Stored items
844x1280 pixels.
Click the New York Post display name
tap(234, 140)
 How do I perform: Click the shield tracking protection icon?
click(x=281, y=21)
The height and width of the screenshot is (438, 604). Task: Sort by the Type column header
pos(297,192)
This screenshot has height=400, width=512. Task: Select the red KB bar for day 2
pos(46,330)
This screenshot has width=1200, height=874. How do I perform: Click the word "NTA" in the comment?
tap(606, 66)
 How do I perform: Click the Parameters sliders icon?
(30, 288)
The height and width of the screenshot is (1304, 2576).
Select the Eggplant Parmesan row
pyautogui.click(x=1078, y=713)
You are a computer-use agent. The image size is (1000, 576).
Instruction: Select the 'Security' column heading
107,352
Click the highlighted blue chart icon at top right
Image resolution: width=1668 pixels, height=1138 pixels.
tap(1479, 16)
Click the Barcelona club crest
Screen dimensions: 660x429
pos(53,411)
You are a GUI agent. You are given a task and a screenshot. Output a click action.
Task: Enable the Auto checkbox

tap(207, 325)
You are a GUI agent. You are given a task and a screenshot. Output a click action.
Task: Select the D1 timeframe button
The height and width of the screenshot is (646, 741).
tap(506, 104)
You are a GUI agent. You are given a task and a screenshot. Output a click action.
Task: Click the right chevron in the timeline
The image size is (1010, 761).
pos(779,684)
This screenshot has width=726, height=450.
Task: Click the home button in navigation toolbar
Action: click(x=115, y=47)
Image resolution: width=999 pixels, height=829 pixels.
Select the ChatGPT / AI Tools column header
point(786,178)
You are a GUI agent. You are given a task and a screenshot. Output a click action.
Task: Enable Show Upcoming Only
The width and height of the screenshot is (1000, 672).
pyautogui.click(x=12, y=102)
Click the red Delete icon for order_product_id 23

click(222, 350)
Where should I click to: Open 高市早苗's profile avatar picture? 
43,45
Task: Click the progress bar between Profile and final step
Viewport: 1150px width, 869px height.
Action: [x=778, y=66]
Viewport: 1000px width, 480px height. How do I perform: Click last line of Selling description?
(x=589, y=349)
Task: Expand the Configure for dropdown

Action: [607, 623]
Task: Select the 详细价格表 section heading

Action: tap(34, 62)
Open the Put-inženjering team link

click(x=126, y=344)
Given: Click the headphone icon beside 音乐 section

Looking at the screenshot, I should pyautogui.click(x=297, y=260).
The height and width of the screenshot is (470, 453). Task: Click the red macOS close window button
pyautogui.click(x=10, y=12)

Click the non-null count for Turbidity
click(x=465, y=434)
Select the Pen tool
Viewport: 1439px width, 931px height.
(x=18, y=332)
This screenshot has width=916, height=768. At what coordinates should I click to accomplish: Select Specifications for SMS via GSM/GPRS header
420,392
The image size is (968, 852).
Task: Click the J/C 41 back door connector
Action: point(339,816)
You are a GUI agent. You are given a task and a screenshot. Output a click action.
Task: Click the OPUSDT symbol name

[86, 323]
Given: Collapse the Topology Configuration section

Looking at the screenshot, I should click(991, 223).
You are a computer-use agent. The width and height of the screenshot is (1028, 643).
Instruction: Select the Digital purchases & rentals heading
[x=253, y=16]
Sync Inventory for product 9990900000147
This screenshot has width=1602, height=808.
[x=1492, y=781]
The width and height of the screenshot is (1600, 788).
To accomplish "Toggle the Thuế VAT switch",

#### TASK DESCRIPTION
Each line from the one holding "Given: Collapse the" to the end of the entries is to be written out exactly. Skip every line before it.

#### SOLVED EXERCISE
Given: Collapse the Topology Configuration section

Looking at the screenshot, I should click(991, 223).
You are a computer-use agent. The width and height of the screenshot is (1028, 643).
Instruction: Select the Digital purchases & rentals heading
[x=253, y=16]
Sync Inventory for product 9990900000147
This screenshot has width=1602, height=808.
[x=1492, y=781]
The width and height of the screenshot is (1600, 788).
To accomplish "Toggle the Thuế VAT switch",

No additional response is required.